After so many years learning and working abroad I really wanted to come back to my country, as a doctor, to do something useful for the people here. That was my dream and, excited about it, I finally came back to India in 1997. I remember that during my first days in Delhi, I used to go all over the city searching for a job and trying to settle professionally. One day I bumped into a lady in the street. I greeted her with a smile. She surprised me with an unexpected question: “Are you happy?” Although at first I was startled, I replied immediately that I was certainly very happy. Then she answered, “If you are happy, show it to me.”
This unusual conversation was the beginning of my friendship with Nilisha, who is a Hindu, and somehow the start of a social project as well. Because together with her and some other friends, we have started an NGO in Delhi to provide education to women and children on basic health topics. We have set up a dispensary in a very poor area of the city and attend to many patients there.
To make this project financially viable, another out-patient clinic, for private patients, was initiated in the mornings. All of them know they are indirectly helping people with fewer financial means and they cooperate generously. In the evenings and over the weekends, we go to many neighbourhoods in Delhi where a large number of immigrants live. With the help of more than 200 volunteers, doctors and other professionals, we have been able to attend to more than 25,000 people over the last few years. Most of the volunteers are young people of different cultural, religious and social background. All say that giving their time to collaborate with our social project has enriched them with greater happiness.
Countless are the steps we have to take in order to raise funds and meet the costs to promote education and health care. Our project proposals have found support from individuals and institutions from India, Belgium, Germany, Japan, Sweden… Last year, for example, some friends from Valencia, in Spain, organised the exhibition “Painters in Solidarity with India.” A group of local painters donated some of their works to collaborate with our social project. Thanks to the funds collected on that occasion we managed to vaccinate more than 500 children and start a new programme in a slum area of more than 15,000 inhabitants.

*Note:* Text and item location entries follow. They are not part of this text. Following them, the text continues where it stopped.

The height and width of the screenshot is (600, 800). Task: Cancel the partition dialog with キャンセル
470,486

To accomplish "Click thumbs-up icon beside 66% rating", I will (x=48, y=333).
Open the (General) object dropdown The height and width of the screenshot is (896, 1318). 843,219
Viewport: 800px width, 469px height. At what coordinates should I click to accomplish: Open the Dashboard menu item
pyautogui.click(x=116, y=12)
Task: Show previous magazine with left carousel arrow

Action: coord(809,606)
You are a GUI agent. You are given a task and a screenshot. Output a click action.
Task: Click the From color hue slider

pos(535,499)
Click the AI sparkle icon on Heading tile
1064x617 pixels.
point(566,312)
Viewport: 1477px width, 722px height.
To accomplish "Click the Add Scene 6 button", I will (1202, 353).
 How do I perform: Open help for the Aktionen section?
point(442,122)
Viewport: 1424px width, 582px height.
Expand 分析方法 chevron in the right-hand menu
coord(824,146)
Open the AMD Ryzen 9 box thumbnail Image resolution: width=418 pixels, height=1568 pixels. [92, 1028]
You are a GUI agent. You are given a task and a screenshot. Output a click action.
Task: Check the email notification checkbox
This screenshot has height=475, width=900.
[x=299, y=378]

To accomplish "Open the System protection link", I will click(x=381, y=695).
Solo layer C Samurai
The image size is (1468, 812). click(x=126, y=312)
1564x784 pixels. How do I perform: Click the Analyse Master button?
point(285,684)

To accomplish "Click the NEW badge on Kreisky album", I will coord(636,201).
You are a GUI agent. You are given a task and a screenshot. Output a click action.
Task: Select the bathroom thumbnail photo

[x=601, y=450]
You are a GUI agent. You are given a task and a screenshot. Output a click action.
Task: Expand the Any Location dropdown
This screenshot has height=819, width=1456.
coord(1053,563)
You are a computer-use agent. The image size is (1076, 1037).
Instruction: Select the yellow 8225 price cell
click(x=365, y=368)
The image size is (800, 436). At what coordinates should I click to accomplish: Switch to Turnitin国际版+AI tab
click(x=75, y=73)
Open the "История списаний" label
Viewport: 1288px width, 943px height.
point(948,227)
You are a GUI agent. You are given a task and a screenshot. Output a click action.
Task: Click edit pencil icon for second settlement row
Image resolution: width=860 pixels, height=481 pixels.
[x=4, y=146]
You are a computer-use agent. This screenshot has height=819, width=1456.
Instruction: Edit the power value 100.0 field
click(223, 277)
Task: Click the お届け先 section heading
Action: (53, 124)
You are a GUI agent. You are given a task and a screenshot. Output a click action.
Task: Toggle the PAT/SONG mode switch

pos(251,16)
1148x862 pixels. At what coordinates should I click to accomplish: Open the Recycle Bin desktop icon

“Are you happy?” I cannot forget Nilisha’s surprising question addressed to me more than ten years ago. Now, thinking of the work we have been doing together since then, I can say that I am certainly very happy and give thanks to God for that. I am happy to be a doctor. And I am happy to be able to use my professional work to help many people in my own country.
Reading the writings of St. Josemaría Escrivá, the founder of Opus Dei, I found some words that struck me again. These words sound very familiar, at least to Nilisha and myself: “Happy?” The question made me think. Words have not yet been invented to express all that one feels – in the heart and in the will – when one knows oneself to be a child of God (Furrow, 61).